Ich fände das prima, wenn das auch bei Büchern ginge: Man kauft sich das Druckkunstwerk und kann es für Reisen auf den Reader packen. Geht aber nicht, denn unsere Finanzgesetzgebung sagt, dass für gedruckte Bücher als Kulturgut 7 Prozent Mehrwertsteuer fällig werden, für E-Books hingegen 19 Prozent. Sie können also nicht im Paket verkauft werden. Weiß der Henker, warum ein Shakespeare-Sonett je nach Datenträger mal Kultur, mal Unkultur sein soll.
Die Frage stellte sich kürzlich auch beim Berghain: 7 oder 19 Prozent Umsatzsteuer? Seit 2008 wird der Club nämlich höher besteuert, mit allerlei fadenscheinigen Gründen, die vielleicht nur Finanzbeamtinnen und -beamten einleuchten können. Etwa: Bei Berghain-Partys gebe es, anders als im Theater und bei Popkonzerten, keine Bühne. Klar, solche Kritierien lassen sich mit dem Milimetermaß überprüfen, sind aber auch völlig Banane. Das hat, in schickeren Worten, gerade auch das Finanzgericht Berlin-Brandenburg entschieden.
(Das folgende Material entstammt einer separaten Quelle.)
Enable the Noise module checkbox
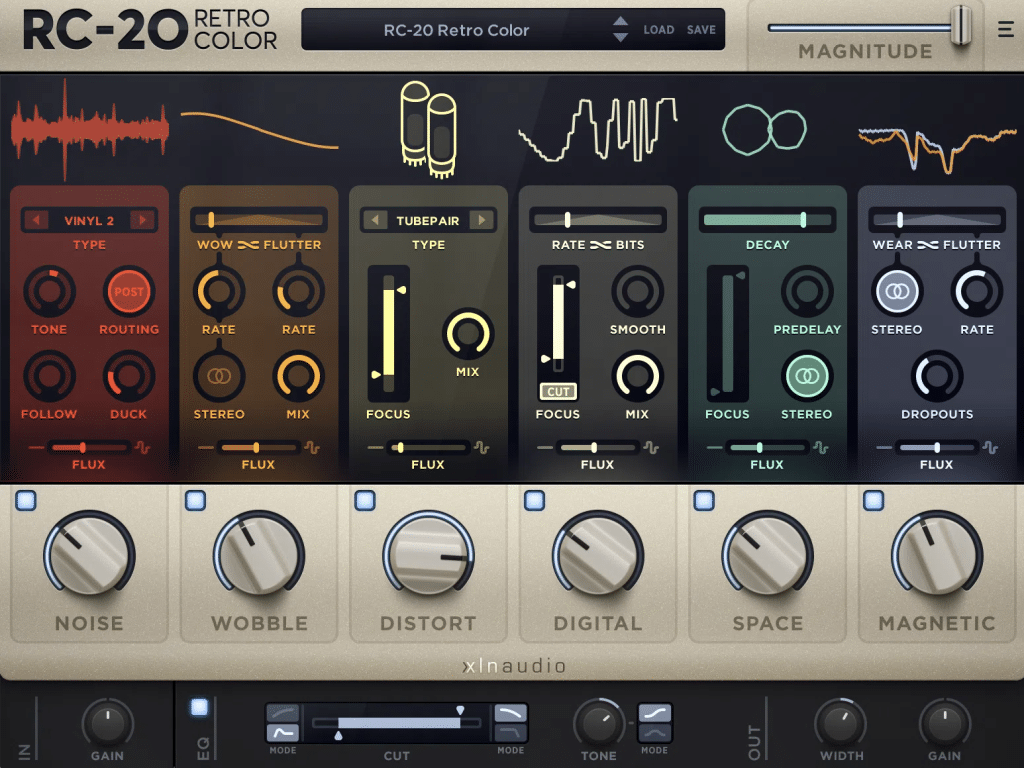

Denn im Hain werden ja, das sieht das hohe Gericht völlig richtig, nicht Random-MP3 runtergenudelt, sondern die DJs kreieren wahrlich neue Musik. Eine kulturelle Leistung. Das Berghain wird’s freuen, dass es nun, zurecht, wieder Steuern sparen darf. Andererseits ist das auch ein Symbol für die weitere Hochkulturweihe, Musealisierung und Endlagerung des Techno. Ganz schön perfide.